WEB 2.0: Understanding an Interconnected World

When internet users took the power on commercial, professional and institutional websites, the web 2.0 revolution was proclaimed: the mass of texts published by unknown persons exceeded official content. The web began to function following a bottom-up scheme because an infinite number of people had increasingly easy access to the exchange of opinions and ideas; commonplace opinion or points of view began prevailing over officially established knowledge.

Today, conversations held on web tend to interconnect. Local quarrels, public debates, and local watchdogs are increasingly interdependent because some of their actors participate, or "speak" in several conversations and connect — by creating computing links and conveying semantic links — different levels of speech, ideas and exchanges.

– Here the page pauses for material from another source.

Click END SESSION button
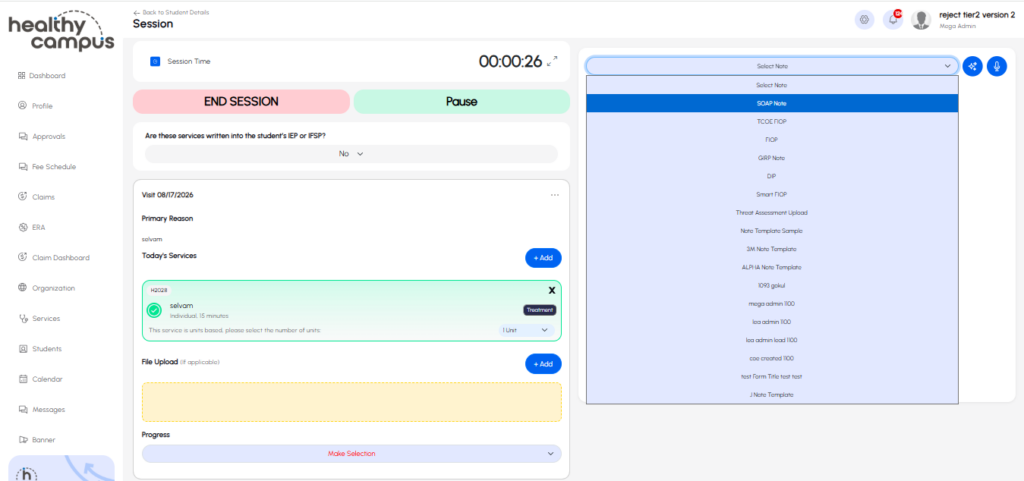 click(241, 102)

How to put to use this huge database lacking in classification, clearly identified authors or precise markers? A first generation of study tools exists, which measure a message’s “buzz”, web traffic or the number of blogs addressing a particular debate. But these tools fail to address several unresolved questions: Who speaks? To whom? To say what? From where do they speak?

We can study these conversations with our Rézodience analysis tool, which indicates not only which authors but also which ideas are the most influential, geographically locates debates or current opinions and highlights the interconnection of any number of exchanges. Rézodience works by scanning message content (i.e. comments or blog posts) as much as by tracing the computing links that connect such content. This tool can elucidate, for example, how a controversy, a brand or a debate is discussed throughout several countries, cultures or populations.

One of Rézodience’s possible applications is tracing the development of specific mentalities and discourses. For example, one could study popular opinion in European countries by detecting the rising ideas that create consensus and their local variations. One would be able to listen to “real people” express themselves directly, not through the filters of a poll or the media. This is food for thought.